LinuxLists.cc - [PATCH] 2.5 pthread support for SEM

2002-02-05 03:28:57

Subject: [PATCH] 2.5 pthread support for SEM_UNDO in semop()

[PATCH] 2.5 pthread support for SEM_UNDO in semop()

I've included fixes to the patch I submitted last week, from Christoph
Hellwig. In particular:

1. I've removed or replaced discussions of "processes" with references
to "thread groups" on the lines of code modified by this patch.

2. I've introduced the new flag CLONE_SYSVIPC into sched.h, and used
this instead of the collection of flags my previous patch used
to determine whether SEM_UNDO state should be shared at __clone()
time.

I've noticed that linux 2.5 has already introduced a new flag,
CLONE_NEWNS. I've "reserved" space in the 2.4.17 patch for the
expected new flag in the 2.5 kernel. I'm not sure this was
the right thing to do. The hope is that the future version of
glibc will work on both 2.4 and 2.5 kernels. How is this sort of
thing supposed to be handled?

This latest change as the unfortunate aspect that the glibc linuxthreads
library need to be changed to pass this new thread to __clone(). The
soonest this changed library can be available is in 6 months, as part of
glibc verison 2.3. I'll be submitting patches to the glibc mailing list.

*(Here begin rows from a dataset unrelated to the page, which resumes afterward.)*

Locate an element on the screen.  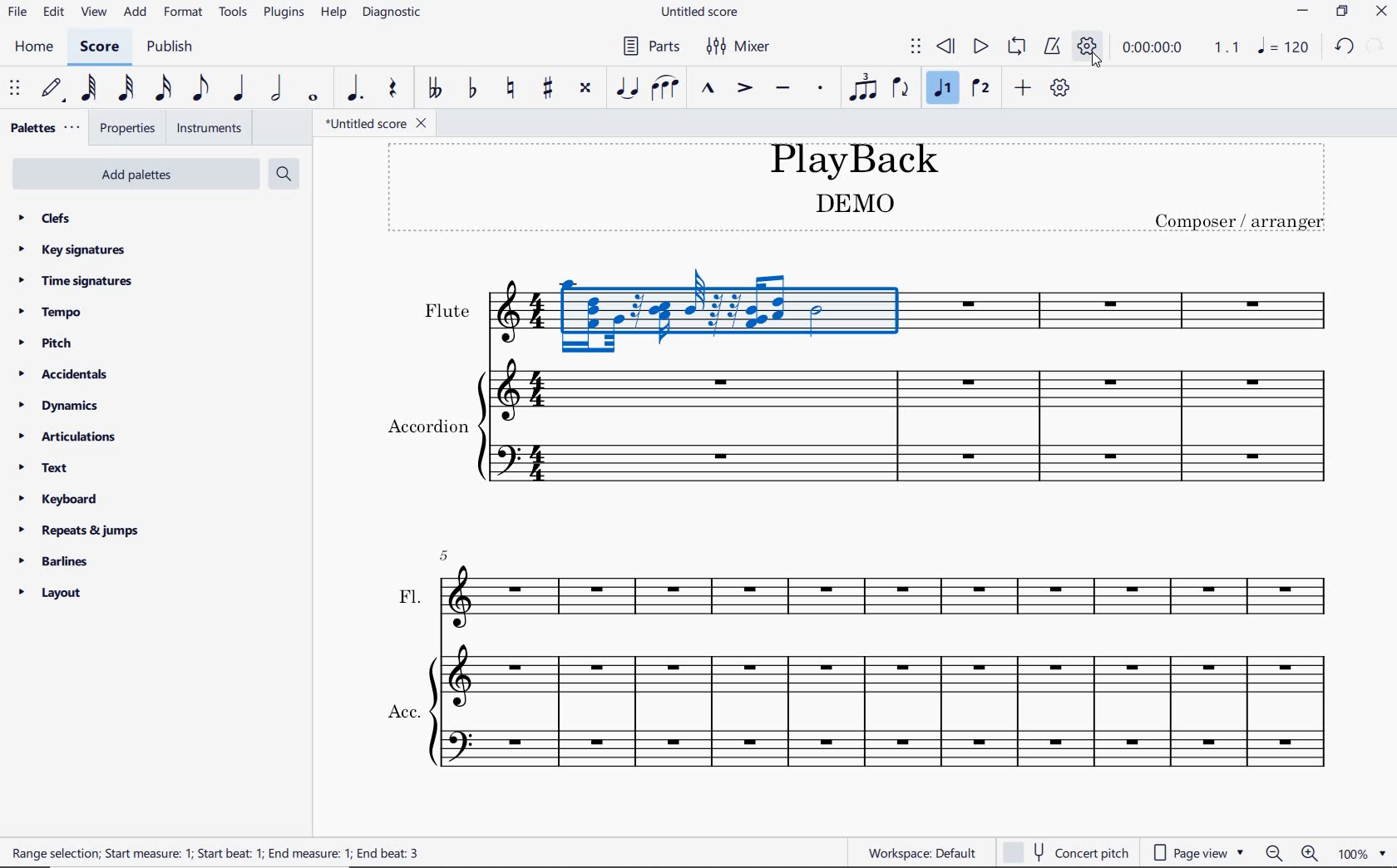
select to move is located at coordinates (913, 48).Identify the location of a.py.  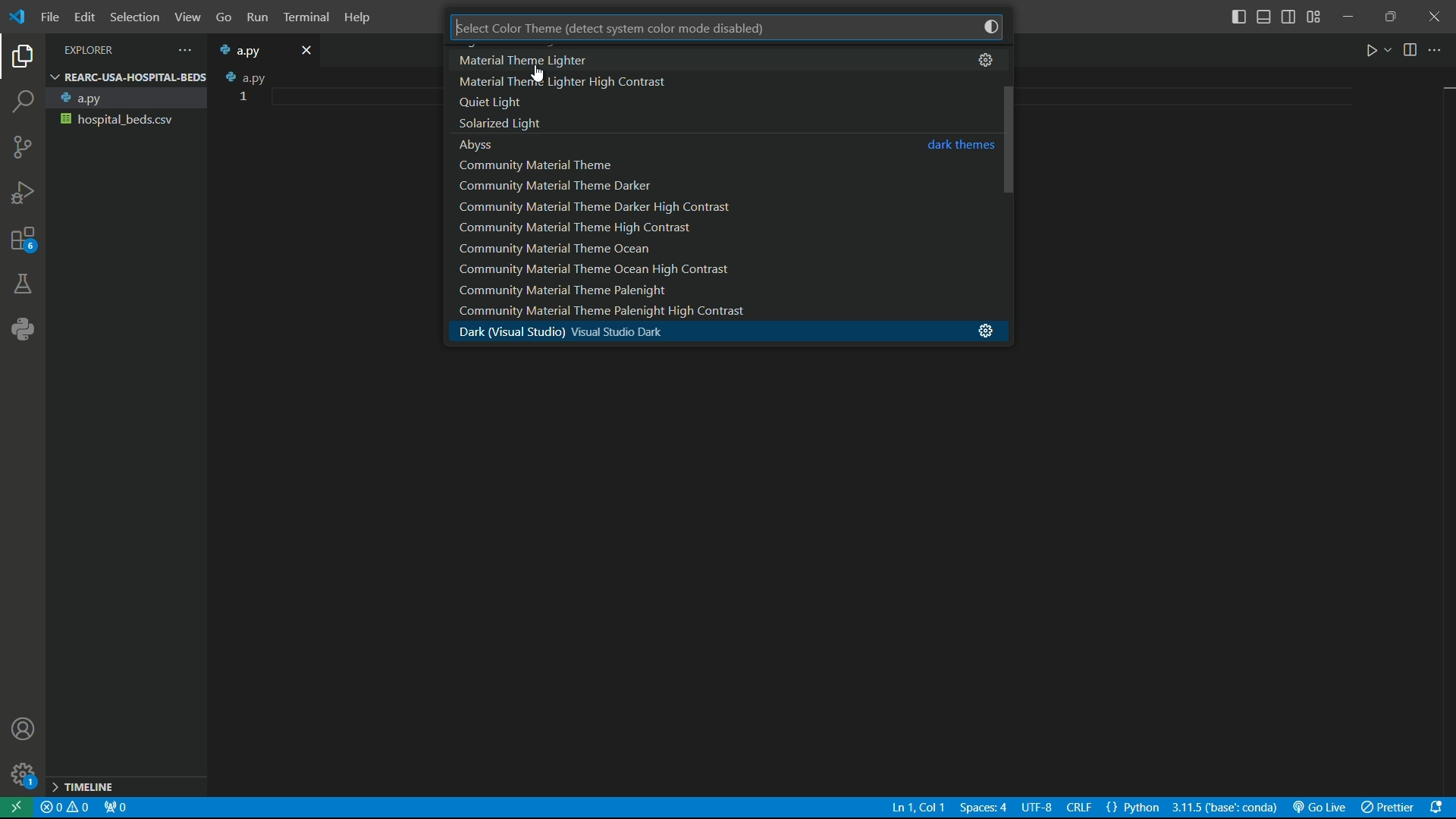
(241, 77).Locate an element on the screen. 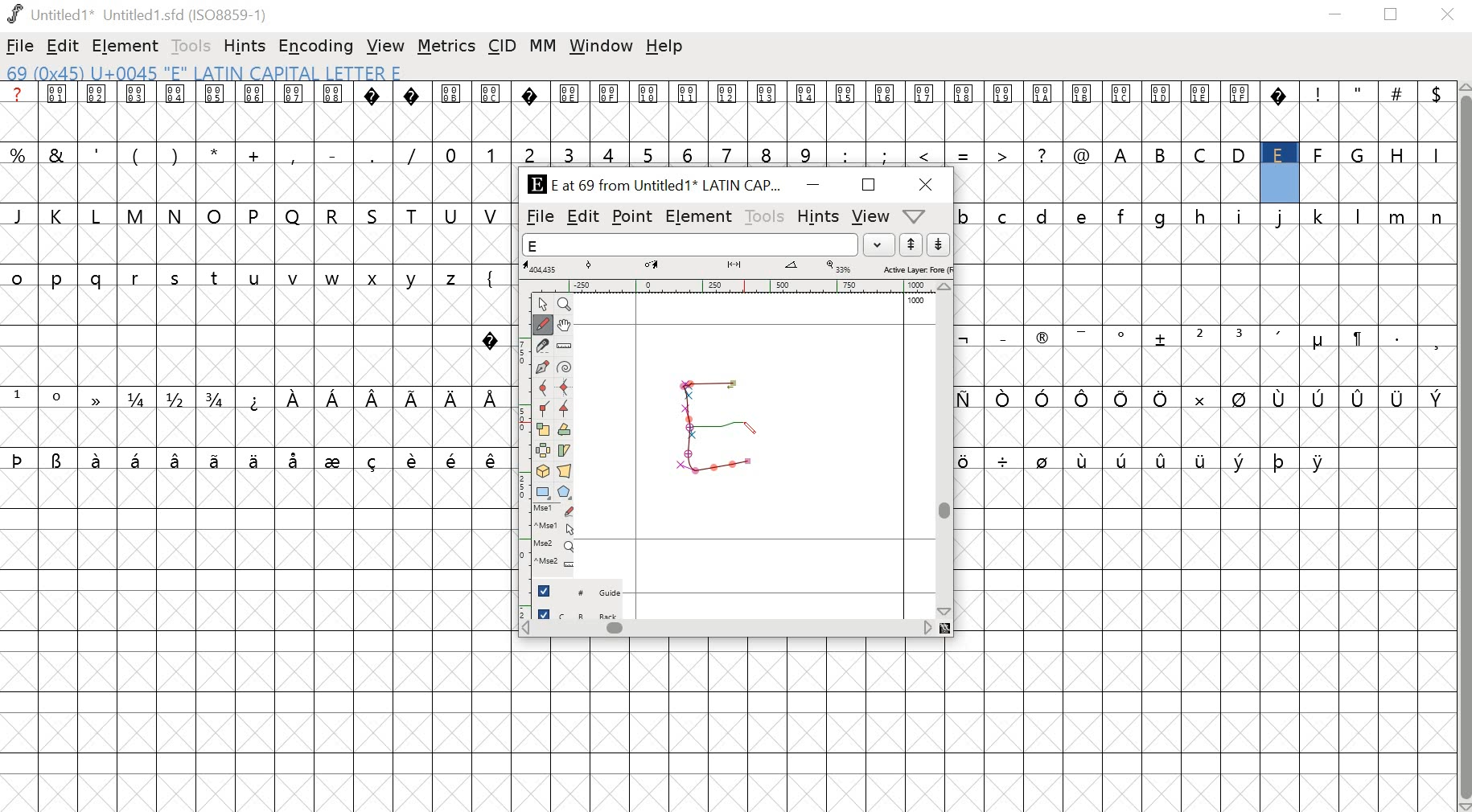  69 (0x45) U+0045 "E" LATIN CAPITAL Letter E is located at coordinates (208, 74).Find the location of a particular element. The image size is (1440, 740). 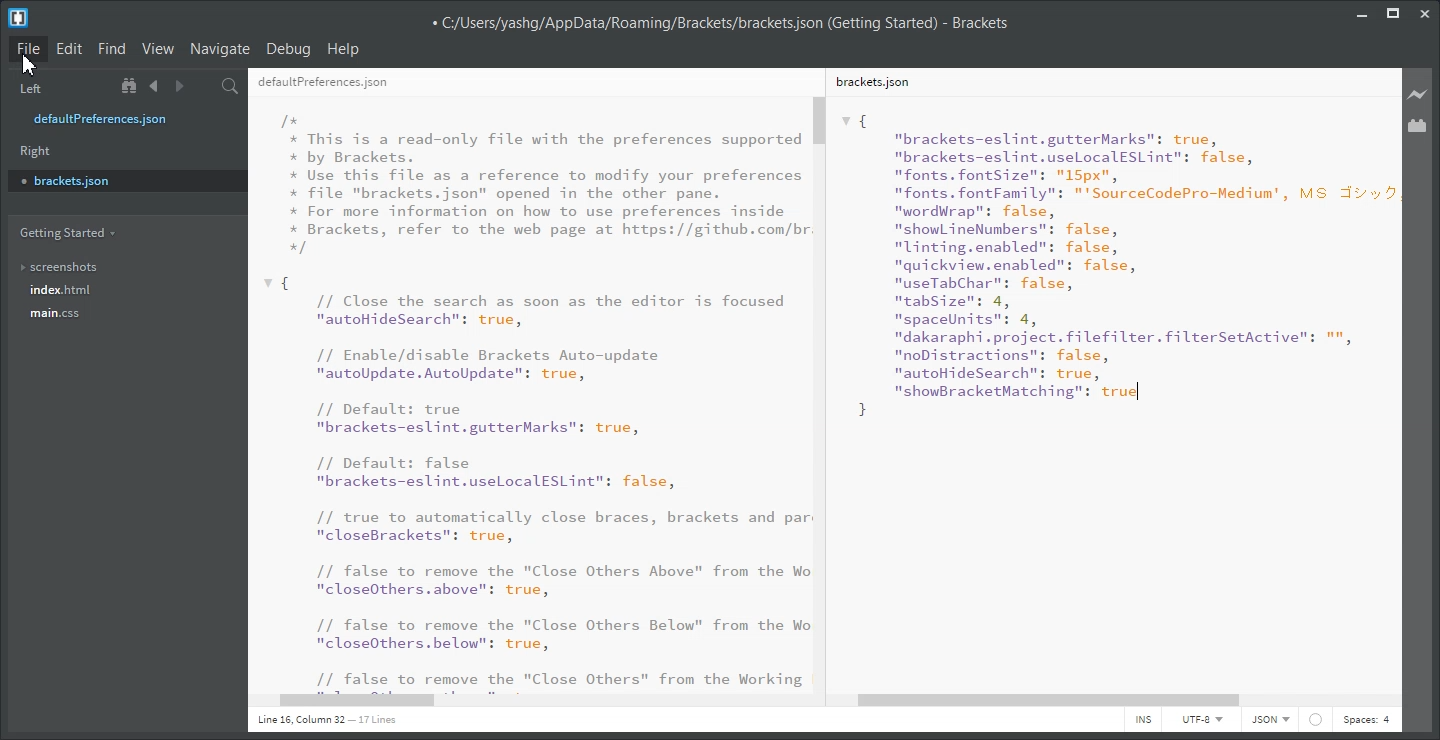

UTF-8 is located at coordinates (1201, 719).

I've also included mail a new test program, that doesn't use pthread_create().
Instead, it calls __clone() directly. This means the kernel can be tested
without a new glibc.

------------------------ Explanation of Problem-------------------------

The Linux semop() System V semaphore SEM_UNDO should perform SEM_UNDO cleanup
only when the entire task group exits, not when the pthread that did
the semop() exits. Following is a brief explanation of the problem,
followed by the test program, followed by a patch for linux 2.4.17.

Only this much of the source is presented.